*WHAT TO DO:*
Every line of the data is to be output verbatim.

Stored data entries
%%

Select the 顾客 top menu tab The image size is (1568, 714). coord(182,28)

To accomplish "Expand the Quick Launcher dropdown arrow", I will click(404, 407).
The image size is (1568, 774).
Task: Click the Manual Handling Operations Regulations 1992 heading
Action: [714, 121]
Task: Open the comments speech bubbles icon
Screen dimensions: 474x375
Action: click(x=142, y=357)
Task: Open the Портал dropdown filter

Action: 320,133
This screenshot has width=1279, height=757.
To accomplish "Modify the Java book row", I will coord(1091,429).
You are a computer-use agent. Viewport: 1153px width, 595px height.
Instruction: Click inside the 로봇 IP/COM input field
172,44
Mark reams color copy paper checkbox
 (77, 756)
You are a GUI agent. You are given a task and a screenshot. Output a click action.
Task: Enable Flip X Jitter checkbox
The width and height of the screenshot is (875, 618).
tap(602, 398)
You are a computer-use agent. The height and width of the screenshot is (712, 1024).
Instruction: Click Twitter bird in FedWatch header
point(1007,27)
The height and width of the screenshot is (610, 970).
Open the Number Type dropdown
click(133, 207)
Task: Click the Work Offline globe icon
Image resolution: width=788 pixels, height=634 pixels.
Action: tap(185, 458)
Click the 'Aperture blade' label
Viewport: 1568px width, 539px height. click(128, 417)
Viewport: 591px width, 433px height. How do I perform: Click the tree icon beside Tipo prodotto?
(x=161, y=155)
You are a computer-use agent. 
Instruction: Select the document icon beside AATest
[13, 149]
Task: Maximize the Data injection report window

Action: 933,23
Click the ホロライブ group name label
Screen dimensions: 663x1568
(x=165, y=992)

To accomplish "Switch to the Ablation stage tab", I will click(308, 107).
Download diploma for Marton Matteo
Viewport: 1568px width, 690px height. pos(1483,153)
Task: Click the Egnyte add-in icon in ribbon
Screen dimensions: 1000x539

%%

*ANSWER TO THE EXERCISE:*
Select the 顾客 top menu tab The image size is (1568, 714). coord(182,28)

To accomplish "Expand the Quick Launcher dropdown arrow", I will click(404, 407).
The image size is (1568, 774).
Task: Click the Manual Handling Operations Regulations 1992 heading
Action: [714, 121]
Task: Open the comments speech bubbles icon
Screen dimensions: 474x375
Action: click(x=142, y=357)
Task: Open the Портал dropdown filter

Action: 320,133
This screenshot has width=1279, height=757.
To accomplish "Modify the Java book row", I will coord(1091,429).
You are a computer-use agent. Viewport: 1153px width, 595px height.
Instruction: Click inside the 로봇 IP/COM input field
172,44
Mark reams color copy paper checkbox
 (77, 756)
You are a GUI agent. You are given a task and a screenshot. Output a click action.
Task: Enable Flip X Jitter checkbox
The width and height of the screenshot is (875, 618).
tap(602, 398)
You are a computer-use agent. The height and width of the screenshot is (712, 1024).
Instruction: Click Twitter bird in FedWatch header
point(1007,27)
The height and width of the screenshot is (610, 970).
Open the Number Type dropdown
click(133, 207)
Task: Click the Work Offline globe icon
Image resolution: width=788 pixels, height=634 pixels.
Action: tap(185, 458)
Click the 'Aperture blade' label
Viewport: 1568px width, 539px height. click(128, 417)
Viewport: 591px width, 433px height. How do I perform: Click the tree icon beside Tipo prodotto?
(x=161, y=155)
You are a computer-use agent. 
Instruction: Select the document icon beside AATest
[13, 149]
Task: Maximize the Data injection report window

Action: 933,23
Click the ホロライブ group name label
Screen dimensions: 663x1568
(x=165, y=992)

To accomplish "Switch to the Ablation stage tab", I will click(308, 107).
Download diploma for Marton Matteo
Viewport: 1568px width, 690px height. pos(1483,153)
Task: Click the Egnyte add-in icon in ribbon
Screen dimensions: 1000x539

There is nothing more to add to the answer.